Wednesday, September 9, 2009

Of partial mobility and glaciers

Mobility should be an all-or-nothing phenomenon. At least that's what I believed until the last few months, when it was redefined for me by Little Bro.

I'm lucky that Little Bro is a younger sibling. My experiences with Big Bro have given me the true wisdom of hindsight, which stops me from being too wound up in the significance of individual milestones. Rolling at two months or ten is unlikely to influence my boys' ability to pass their final school exams, find friends or live a fulfilling life.

Little Bro seems to function in the belief that there are some achievements that, once ticked off in his "Blue Book" health record, he doesn't need to bother with it again. Like rolling. By about five months, Little Bro had proven that he had the neuronal and muscular capability to roll by rolling front-to-back and back-to-front about once each. That done, he filed rolling in the "been there, done that" drawer, and busied himself with studying towards his next achievement. It's only been in the last few days- four months after those first rolls- that he has seen the point, and started rolling with the intent of going somewhere (preferably not off the change table!)

Crawling looks like being a similarly drawn out process. Two years ago, Big Bro had a eureka moment when he managed to coordinate his flailing arms and legs to propel himself towards my laptop, and then there was no stopping him. Little Bro seems to be investigating various modes of motility before committing- he attempts a bit of commando crawling, a bit of conventional and a bit of bum-shuffling.

I don't blame him for not feeling excited by the prospect of crawling- the best attempts he has are very successful in moving him away from the target object. Similarly, another attempt at motility which I call "lead from behind" (or at worse moments, "the kamikaze dive") tends to launch Little Bro nose-first into the ground.

But coming back to the issue of partial mobility: despite his apparent inertia, Little Bro somehow manages to move a metre or two in very short spaces of time. This functions to allow access to all sorts of forbidden objects: blue paint used to make wrapping paper, delectable morsels of paper, and Big Bro's carefully constructed Duplo buildings and railway networks. This last object of desire is the one that causes the most sibling friction, eliciting cries of "No, don't break it, Mama, he's breeeaaaking my tracks" and making me think that once Little Bro is truly mobile we may have to engineer a Big Bro sanctuary where he can create in safety.

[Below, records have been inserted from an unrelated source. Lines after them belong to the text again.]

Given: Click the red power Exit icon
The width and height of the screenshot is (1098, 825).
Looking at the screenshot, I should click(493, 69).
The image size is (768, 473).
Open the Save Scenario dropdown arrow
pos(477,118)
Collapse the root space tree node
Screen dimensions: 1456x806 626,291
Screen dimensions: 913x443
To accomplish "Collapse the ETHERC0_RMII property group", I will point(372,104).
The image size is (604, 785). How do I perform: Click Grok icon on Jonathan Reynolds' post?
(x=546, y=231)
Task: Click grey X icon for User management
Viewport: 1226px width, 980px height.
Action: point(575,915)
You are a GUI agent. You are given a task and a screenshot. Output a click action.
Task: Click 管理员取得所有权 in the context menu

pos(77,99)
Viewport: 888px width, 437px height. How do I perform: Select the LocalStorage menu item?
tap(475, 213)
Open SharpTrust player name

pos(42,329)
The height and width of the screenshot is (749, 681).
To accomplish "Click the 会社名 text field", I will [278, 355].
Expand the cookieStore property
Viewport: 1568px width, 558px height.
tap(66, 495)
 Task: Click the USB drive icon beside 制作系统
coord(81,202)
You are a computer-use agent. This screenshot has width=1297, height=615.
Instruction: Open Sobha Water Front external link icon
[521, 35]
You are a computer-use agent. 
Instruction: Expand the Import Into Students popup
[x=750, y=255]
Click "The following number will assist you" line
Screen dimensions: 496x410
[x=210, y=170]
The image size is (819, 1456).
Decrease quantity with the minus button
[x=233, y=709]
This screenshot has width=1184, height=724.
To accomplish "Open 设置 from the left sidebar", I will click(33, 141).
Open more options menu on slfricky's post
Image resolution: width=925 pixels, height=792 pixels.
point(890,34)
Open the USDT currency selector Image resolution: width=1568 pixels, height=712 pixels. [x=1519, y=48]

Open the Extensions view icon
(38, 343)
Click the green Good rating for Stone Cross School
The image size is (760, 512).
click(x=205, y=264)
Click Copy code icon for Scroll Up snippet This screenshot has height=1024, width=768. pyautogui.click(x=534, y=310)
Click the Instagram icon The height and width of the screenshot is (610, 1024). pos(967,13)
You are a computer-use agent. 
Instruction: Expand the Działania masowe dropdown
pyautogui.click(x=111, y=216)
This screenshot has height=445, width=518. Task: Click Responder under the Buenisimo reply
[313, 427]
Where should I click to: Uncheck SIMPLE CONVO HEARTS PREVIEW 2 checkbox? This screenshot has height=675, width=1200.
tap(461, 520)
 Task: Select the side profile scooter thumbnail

Watching Little Bro makes me feel like I'm watching a glacier: I can't see the actual movement, but over time I see the evidence that he has moved. And like a twentyfirst century glacier, the bulk of the movement is regressive. And perhaps like some glaciers, all of a sudden that movement is going to become a whole lot more fluid and cause a whole heap of downstream problems (as far as Big Bro is concerned). Not what you want for a glacier, but exactly what a little boy is supposed to do.